Naturally, the internet went crazy. Myself included. So last week, after some searching for recipes, I decided to make my own.
Ramen Burger, Mk. 1
Yield: 1 large burger
My first attempt at Keizo Shimamoto’s ramen burger. Adapted from Claire Lower.
Ramen noodle buns
- 2 packages of instant ramen (seasoning packets set aside)
- 2 eggs
- sesame oil or butter
- ground beef
- soy sauce
- brown sugar
- cider vinegar
- green onions
Making the buns
- Boil water. Cook up your ramen in that water. Do not add the seasoning packets.
- When noodles are al dente, remove them from the heat. (Seriously, you don’t want them to be totally soft.) Leave the noodles slightly wet.
- In a bowl, thoroughly combine noodles, eggs, and seasoning packets. Well, the contents of the seasoning packets. Leave the foil out.

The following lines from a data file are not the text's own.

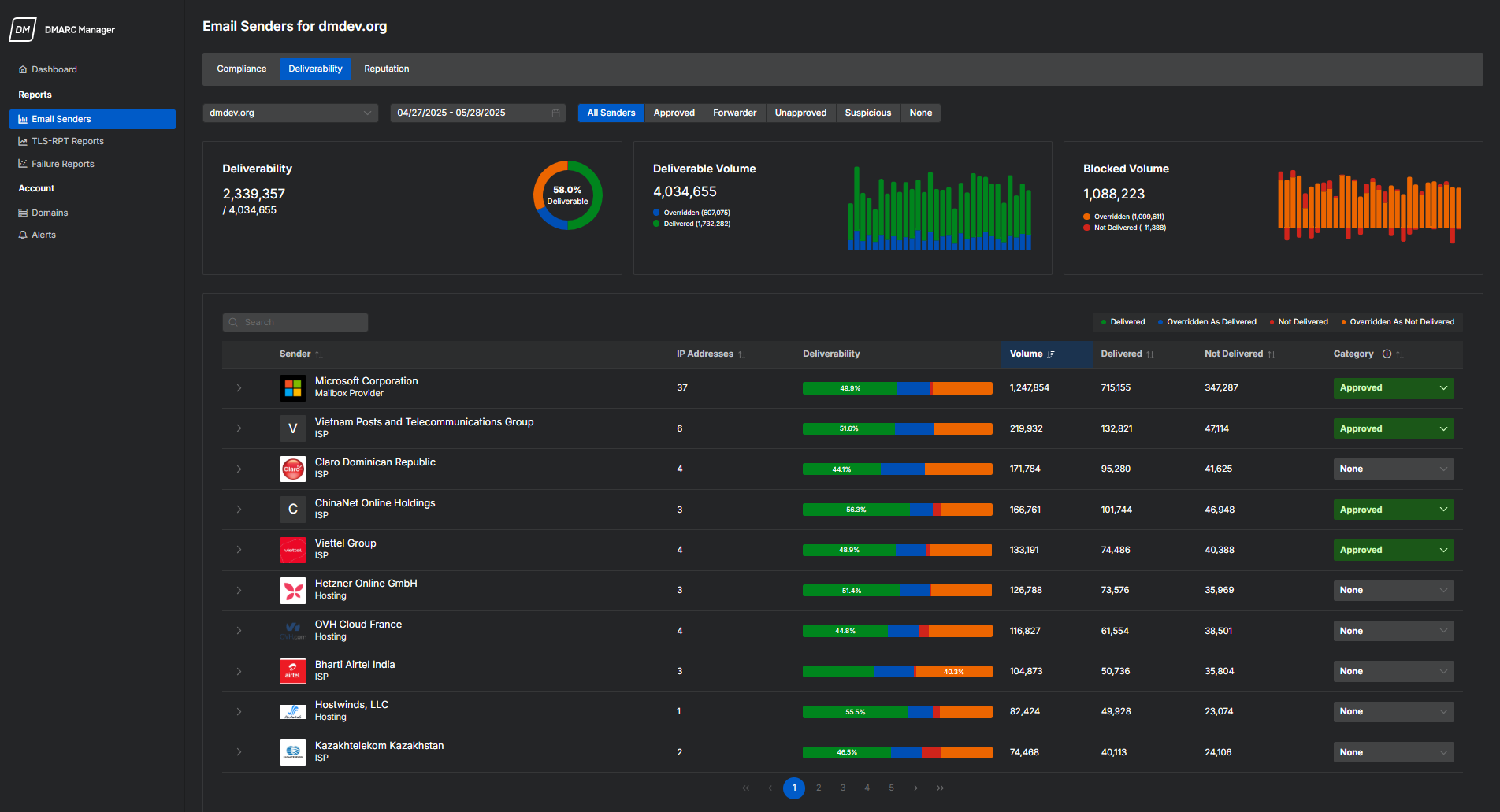The image size is (1500, 812).
Task: Open Dashboard from the sidebar
Action: tap(54, 69)

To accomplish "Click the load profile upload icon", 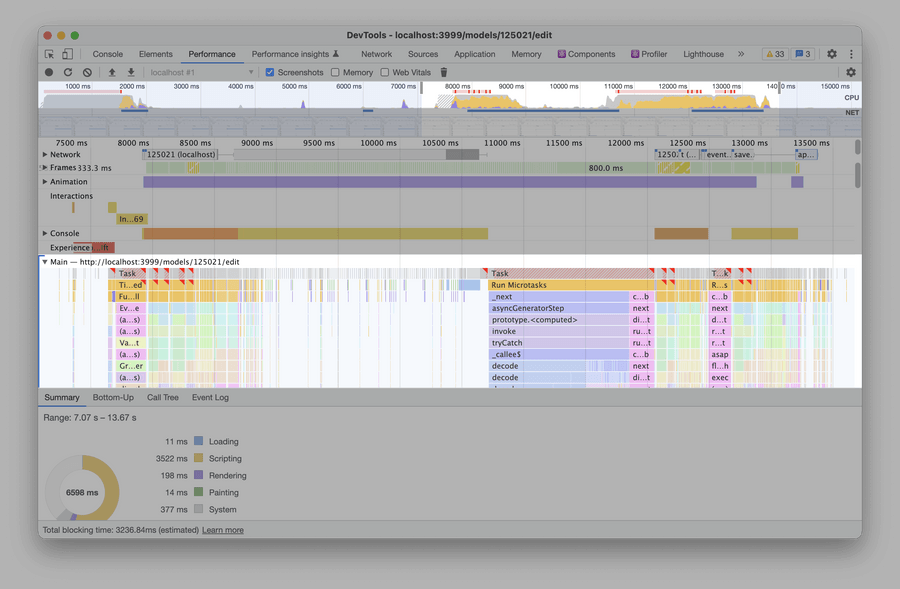I will point(112,73).
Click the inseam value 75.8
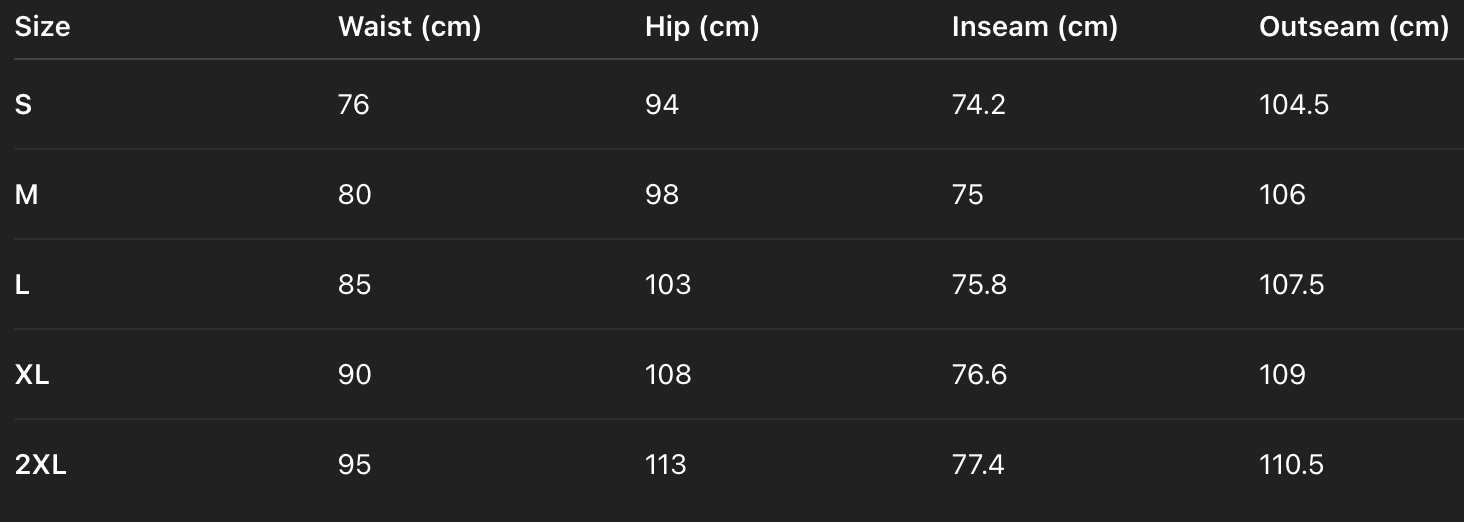This screenshot has height=522, width=1464. pos(979,284)
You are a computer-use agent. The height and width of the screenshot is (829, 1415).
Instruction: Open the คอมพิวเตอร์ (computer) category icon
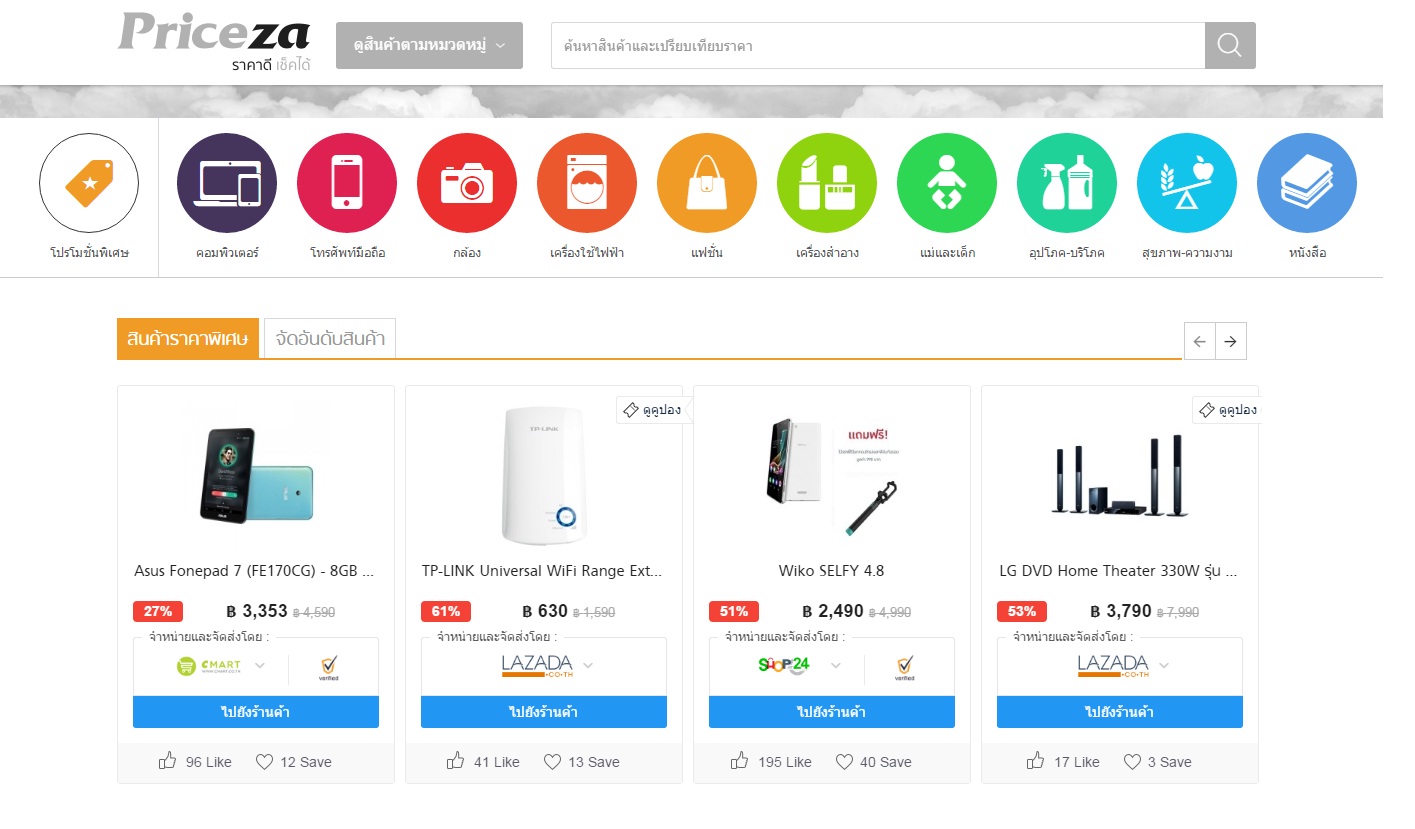coord(226,183)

- Place half of the noodles in a bowl roughly the desired size of your bun.
- Press plastic wrap over the noodles in the bowl, then flip the noodles out onto the plastic wrap and finish wrapping them.
- Repeat steps 4 and 5 for other bun(s).
- Place wrapped buns in the refrigerator, under heavy weights. I used a 29oz. can of pumpkin puree. Pressing each bun separately is ideal.

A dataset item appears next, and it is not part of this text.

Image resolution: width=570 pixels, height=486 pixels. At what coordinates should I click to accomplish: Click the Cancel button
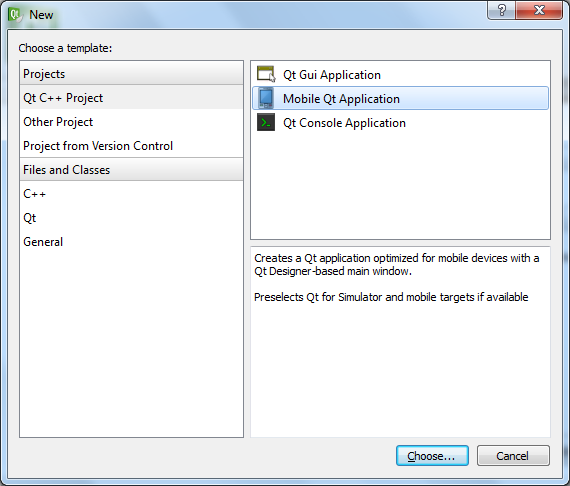click(513, 455)
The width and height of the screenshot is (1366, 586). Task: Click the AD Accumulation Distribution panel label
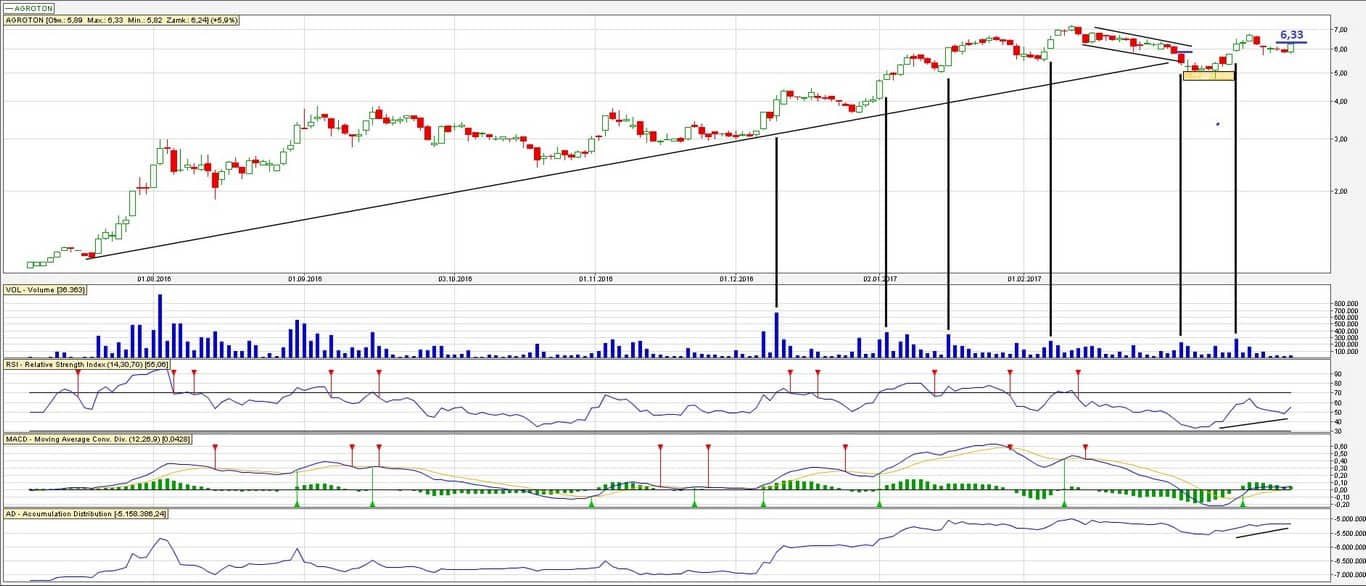click(x=85, y=513)
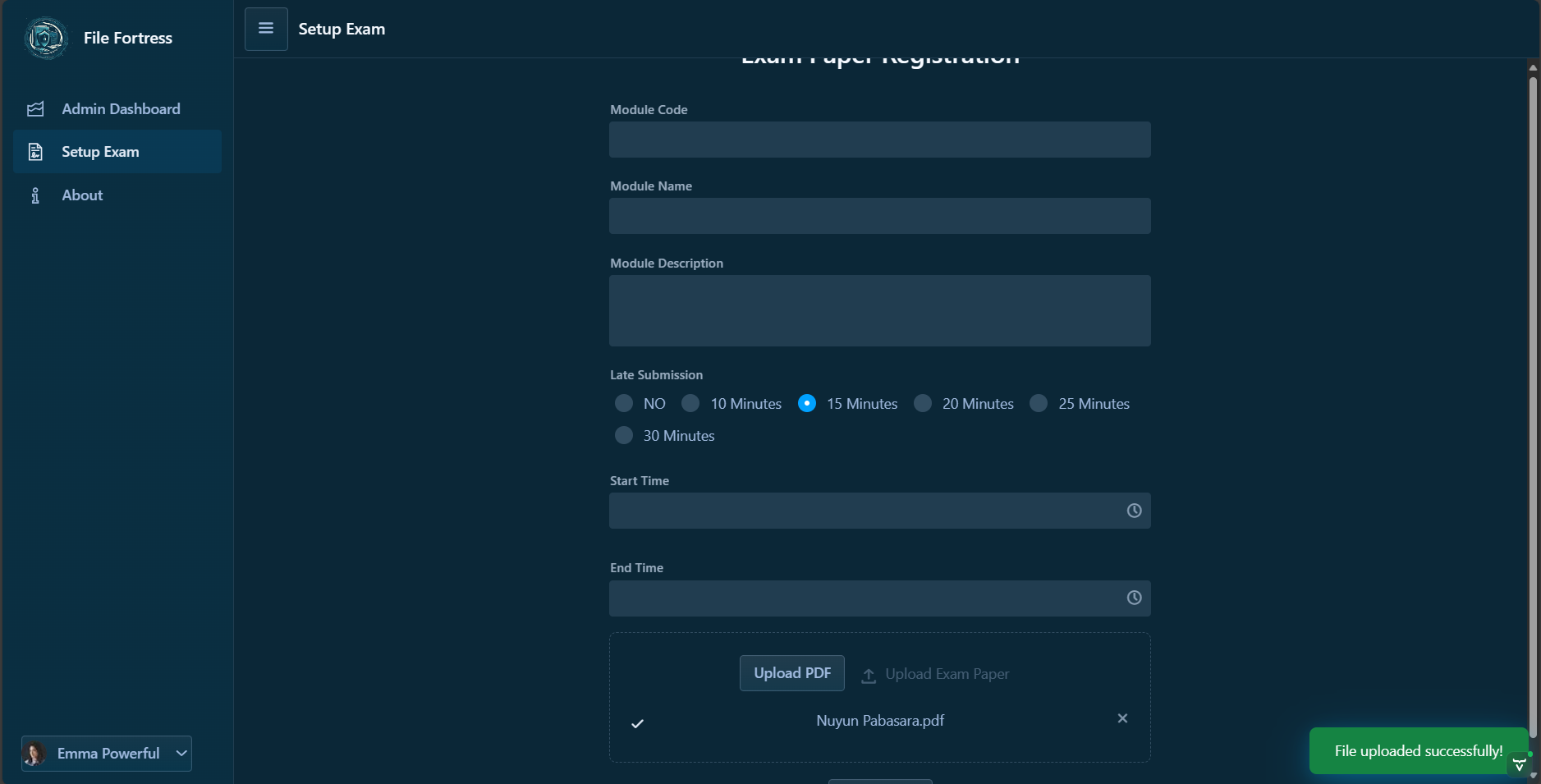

- Refrigerate for at least 15 minutes.
- While buns are refrigerating, heat oil or butter over medium heat.
- Once buns are chilled and oil is hot, remove buns from refrigerator. Carefully unwrap one side and slide it into the skillet. Reshape with spatula if needed.
- When one side has reached desired crispness, flip the bun.
- When other side has reached desired crispness, remove bun from skillet and set on paper towels to drain.
- Repeat steps 10-12 for other bun(s).
- Congratulations, you’ve made ramen buns! (Speaking of, is it cool if I call you Ramen Buns from now on?)
Making the burgers
- Aw, hell, I dunno. Mix the ground beef with things like soy sauce, brown sugar, orange zest. Whatever sounds good.
- Top with sliced green onions. Or, y’know, whatever you want. I’m not the boss of you.
This recipe is pretty awesome, but not perfect. Check out my commentary below.
So how did it turn out?
R and I joke that I’ve got a black-hole stomach. I have a fairly legendary ability to pack food away. I couldn’t eat more than half of this burger. Between the buns–which are made of an egg and a packet of ramen each–and the beef, I was full by the fourth bite. These things are filling.
And… they’re tasty. They’re delicious, actually. The noodles aren’t overpoweringly seasoned, but provide just enough flavor to keep the buns from being boring. The burger–however I did it–turned out tasty too, with a nice mix of soy sauce and ginger and all those pan-Asian flavors.
That said, this recipe isn’t perfect.
One packet of ramen per bun is just too much. Unfortunately, I’m not sure if a half-packet per bun is enough, which makes the math kinda tricky. Still, for average appetites, you just can’t do one noodle brick per bun, unless you want to explode.
It’s also crucial to not overcook the ramen. Normally, I don’t give a shit about how “done” my instant ramen is–after all, it’s instant ramen–but for ramen burgers, if you let the noodles get too soft, the buns suffer. The noodles fall apart, becoming a starchy glob rather than a beautiful bun of distinct ramen noodles.
Finally, fry hotter and faster. I wanted the outer noodles to be downright crispy. They turned out mildly crunchy. The buns held together, which was a huge accomplishment, but I fried them as long as I could without burning them and they still hardly had the textural dynamic I hoped for. I think frying ’em hotter and faster will get the outside much crispier than the inside, without scorching the noodles or turning the inside to mush.
Still, make no mistake: This is a delicious way to enjoy burgers. I’m looking forward to trying it again and making those changes so as to make an even tastier ramen burger.